実力をブランド価値へと転換できない
「日本ブランド」のジレンマ

 2014年10月、インターブランドは「ブランド価値」によるグローバル・ブランドランキングBest Global Brands2014を発表した。

 昨年に引き続きAppleとGoogleがそれぞれ第1位と第2位を堅守し、両社ともに1000億ドルを 超えるブランド価値を記録したことに加え、Huaweiが中国ブランドとして初めてランキングに顔を出し、ベストグローバルブランドの歴史を作ったことを報道等で目にされた方も多いだろう。

「日本ブランド」の真の変革へのリーダーシップは誰が担うか――CBO(Chief Brand Officer)の必然性Best Global Brands2014

 翻って日本ブランドを俯瞰すると、Toyota、Honda、Nissanら自動車勢を中心にブランド価値を着実に伸ばした企業は存在するものの、未だ、日本ブランド全体での存在感は大きいとは言い難い。

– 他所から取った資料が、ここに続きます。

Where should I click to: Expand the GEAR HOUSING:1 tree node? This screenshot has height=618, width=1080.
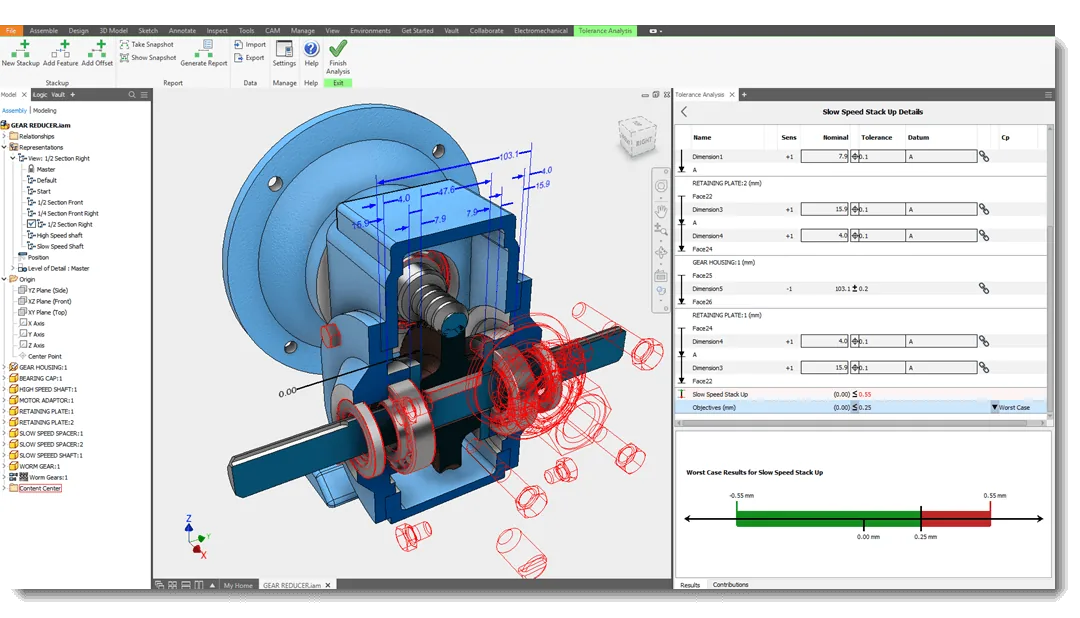point(4,367)
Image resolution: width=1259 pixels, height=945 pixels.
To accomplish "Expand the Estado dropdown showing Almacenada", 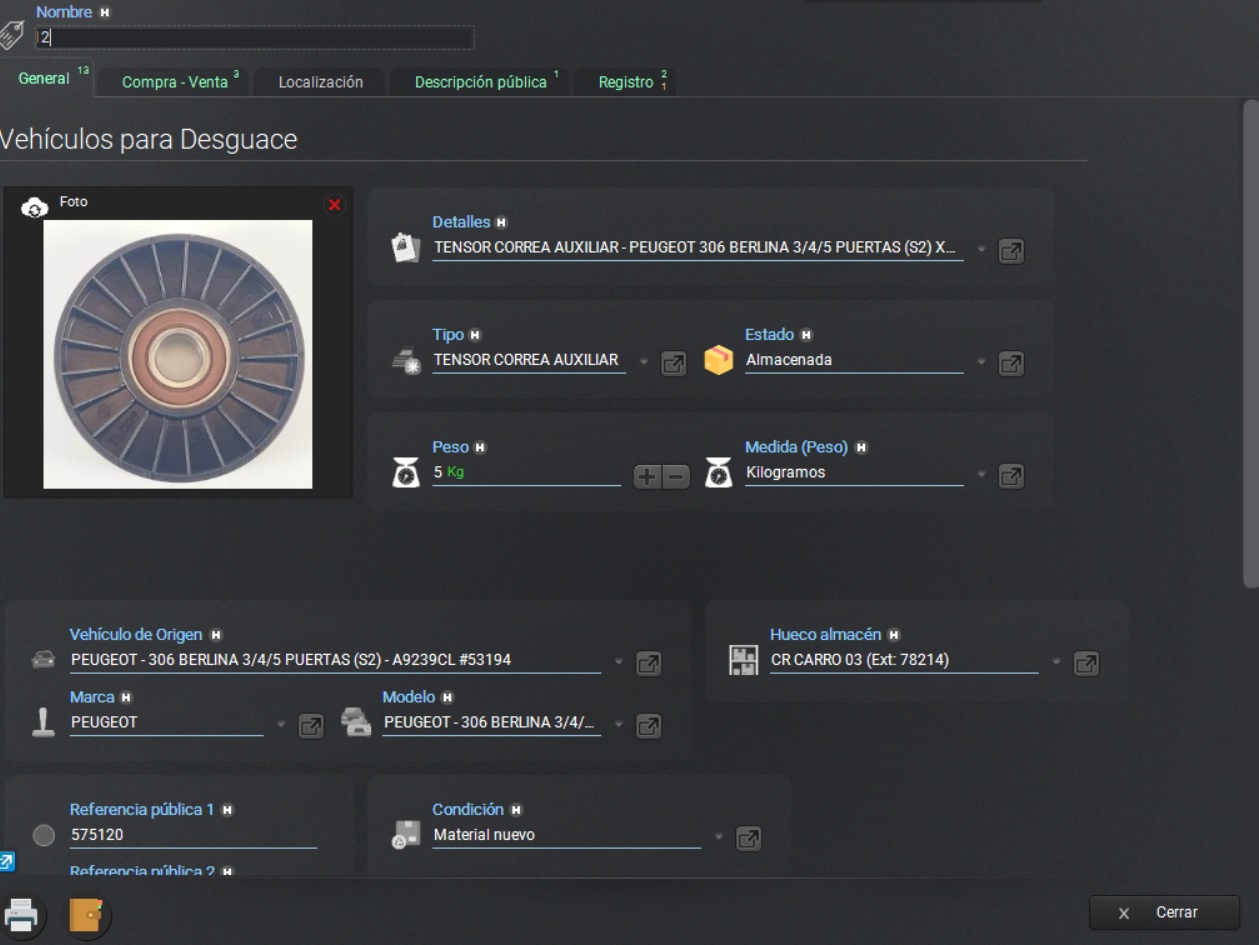I will tap(981, 362).
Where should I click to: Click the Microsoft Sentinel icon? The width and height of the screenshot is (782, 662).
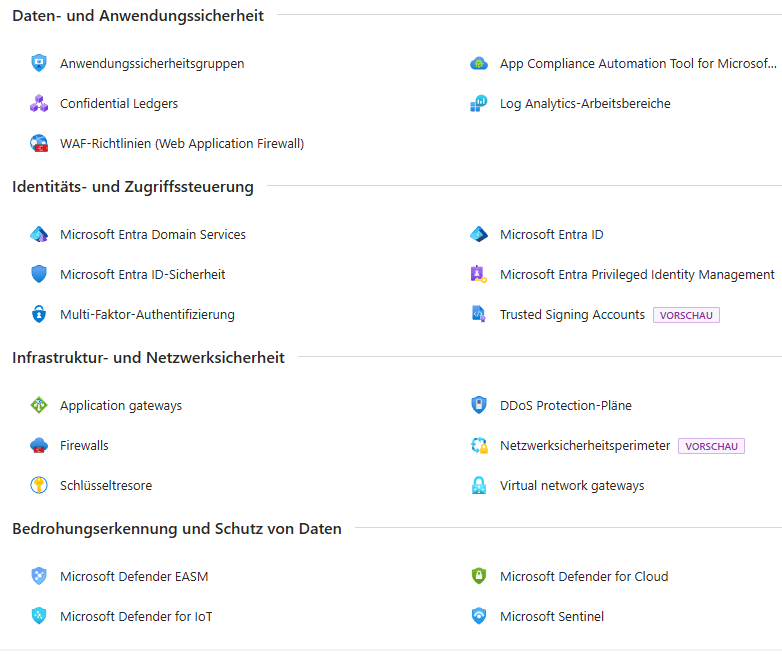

 インターブランドはBest Global Brandsと併せ、日本企業のブランド価値を図るJapan’s Best Global Brands(海外売上比率が30%以上の日本企業を対象)、Japan’s Best Domestic Brands(海外売上比率が30%未満の日本企業を対象)という2種類のランキングも発表している。このランキングによると、Best Global Brands全体のブランド価値成長率(過去2年間の平均)が8.4%であるのに対し、Japan’s Best Global Brands及びJapan’s Best Domestic Brandsを合わせた日本企業全体のブランド価値成長率は2.7%に過ぎない。言い換えれば、グローバルのトップブランドは、日本ブランドの3年分のブランド価値成長を、わずか1年未満で達成してしまう。

 私たちインターブランドジャパンは、日本ブランドの新たな飛躍を願い、これまでの8回の本連載を通じて、年々高度化するブランディング技術を概観し、それらを活用することで企業価値を向上させる戦略について提言してきた。その根底にあるのは、最新のブランディング技術を生かすことが至極当たり前な経営活動となっているグローバルブランドに対して、日本ブランドの多くは、未だにその意識が希薄なケースが多いという認識である。

 強力に成長するグローバルブランドと日本ブランドを比較すると、従来のあらゆる枠組みを超えた発想から、自らの事業コンセプトや事業目的をシンプルに再定義し、組織の自律的イノベーションや継続的変革をもたらす力、顧客体験や提供価値を客観的な視点から修正し続ける力は、見劣りすることがある。その差は、「ブランドを中心にした経営」を実行できているか否か、から生まれるケースが多いというのが、我々の分析である。